Throughout the receivership, short-term notes (collateralized by property tax and State revenue sharing distributions) were borrowed to enable Ecorse to meet its operating requirements. The reliance on these notes as a means of financing operations subsided as the fiscal distress was resolved. A summary of the short-term notes outstanding at various year ends follow:
June 30 |
Principle Balances Outstanding |
|
1986 |
None |
|
1987 |
$2,430,000 |
|
1988 |
$2,400,000 |
|
1989 |
$1,600,000 |
|
1990 |
$800,000 |
|
1991 |
None |
At June 30, 1986, which preceded the receivership, no short-term notes were outstanding from the banks. However, Ecorse had used restricted funds and withheld payments from vendors and the Pension Plan to sustain the General Fund’s operations. By the end of the receivership, the level of the short-term borrowing requirements had been reduced to $800,000. The Receiver assigned the October 1990 property tax collection from Great Lakes of approximately $1.3 million to an escrow account for the payment of the $800,000 and related interest due in November 1990. After the debt was liquidated, the excess property taxes were remitted to Ecorse.
At the time of the Receiver’s resignation on August 31, 1990, cash projections reflected no need for further borrowings throughout the 1991 fiscal year. At June 30, 1991, no short-term notes were required.
The amount due to other funds in the General Fund and cash on hand at June 30, 1990, which was for normal operations, was $387,000 and $1,470,000, respectively. The General Fund amounts owed to other funds and cash on hand at June 30, 1986, which preceded the receivership, was $3,877,000 and $17,000, respectively. Interfund borrowing of restricted cash and investments by the General Fund had been resolved at the end of the receivership.
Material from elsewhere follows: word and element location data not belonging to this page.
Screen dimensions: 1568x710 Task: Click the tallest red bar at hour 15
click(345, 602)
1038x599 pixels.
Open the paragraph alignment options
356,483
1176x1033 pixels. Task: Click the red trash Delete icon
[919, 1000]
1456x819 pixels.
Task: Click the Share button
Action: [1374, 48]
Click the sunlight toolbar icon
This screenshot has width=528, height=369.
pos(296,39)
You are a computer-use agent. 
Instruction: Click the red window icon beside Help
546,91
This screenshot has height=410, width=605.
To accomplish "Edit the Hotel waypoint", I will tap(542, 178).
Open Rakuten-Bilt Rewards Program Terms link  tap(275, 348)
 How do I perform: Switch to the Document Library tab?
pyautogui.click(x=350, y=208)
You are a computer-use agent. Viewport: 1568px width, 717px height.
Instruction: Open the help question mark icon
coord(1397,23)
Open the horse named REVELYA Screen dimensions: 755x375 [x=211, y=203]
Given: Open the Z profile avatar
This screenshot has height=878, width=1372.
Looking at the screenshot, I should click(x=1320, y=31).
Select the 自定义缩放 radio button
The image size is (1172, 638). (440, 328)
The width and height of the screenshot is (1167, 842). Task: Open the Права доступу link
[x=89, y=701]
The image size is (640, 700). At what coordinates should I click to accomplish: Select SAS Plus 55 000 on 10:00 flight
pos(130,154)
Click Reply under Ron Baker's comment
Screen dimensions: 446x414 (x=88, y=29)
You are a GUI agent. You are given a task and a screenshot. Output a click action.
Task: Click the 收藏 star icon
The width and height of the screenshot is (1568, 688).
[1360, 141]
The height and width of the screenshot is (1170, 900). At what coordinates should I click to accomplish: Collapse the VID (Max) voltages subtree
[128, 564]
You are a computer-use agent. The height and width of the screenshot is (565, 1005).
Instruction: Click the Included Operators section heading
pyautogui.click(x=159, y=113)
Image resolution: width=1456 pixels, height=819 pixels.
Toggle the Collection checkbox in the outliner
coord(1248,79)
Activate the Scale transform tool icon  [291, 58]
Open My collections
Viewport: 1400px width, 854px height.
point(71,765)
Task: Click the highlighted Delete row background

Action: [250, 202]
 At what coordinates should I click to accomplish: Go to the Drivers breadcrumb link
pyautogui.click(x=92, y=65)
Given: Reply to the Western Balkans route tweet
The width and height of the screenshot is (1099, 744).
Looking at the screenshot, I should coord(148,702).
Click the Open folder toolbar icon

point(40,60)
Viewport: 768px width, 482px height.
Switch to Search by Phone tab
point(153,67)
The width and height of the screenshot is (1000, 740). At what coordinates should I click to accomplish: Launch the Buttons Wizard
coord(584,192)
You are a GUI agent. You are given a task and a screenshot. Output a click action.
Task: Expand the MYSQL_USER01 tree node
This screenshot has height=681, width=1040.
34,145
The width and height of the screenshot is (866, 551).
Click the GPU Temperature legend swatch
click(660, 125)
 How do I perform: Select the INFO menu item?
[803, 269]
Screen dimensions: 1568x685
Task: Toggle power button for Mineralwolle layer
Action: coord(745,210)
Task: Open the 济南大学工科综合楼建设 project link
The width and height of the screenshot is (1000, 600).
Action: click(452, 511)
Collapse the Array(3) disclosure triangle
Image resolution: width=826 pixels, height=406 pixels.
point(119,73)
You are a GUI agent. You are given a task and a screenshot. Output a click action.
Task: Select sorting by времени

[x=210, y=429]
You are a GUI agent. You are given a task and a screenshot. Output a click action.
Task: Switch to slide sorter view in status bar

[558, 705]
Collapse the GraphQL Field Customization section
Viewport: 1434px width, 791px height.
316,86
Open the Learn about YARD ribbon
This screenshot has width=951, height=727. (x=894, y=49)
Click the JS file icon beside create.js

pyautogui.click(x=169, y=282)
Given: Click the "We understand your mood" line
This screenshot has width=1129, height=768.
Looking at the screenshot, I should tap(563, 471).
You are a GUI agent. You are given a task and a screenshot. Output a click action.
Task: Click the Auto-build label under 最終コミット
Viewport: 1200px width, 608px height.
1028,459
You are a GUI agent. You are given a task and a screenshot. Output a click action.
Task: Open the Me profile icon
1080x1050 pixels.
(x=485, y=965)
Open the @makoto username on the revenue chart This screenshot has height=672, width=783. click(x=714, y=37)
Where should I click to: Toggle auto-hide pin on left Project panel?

Prior to resigning on August 31, 1990, the Receiver and Controller were satisfied that the cash flow was sufficient to enable Ecorse to pay $100,000 towards the Emergency Loan Board notes. This principal payment, which was paid two years prior to its due date, was one of few principal payments by a governmental entity of such debt since the State established the Emergency Loan Board.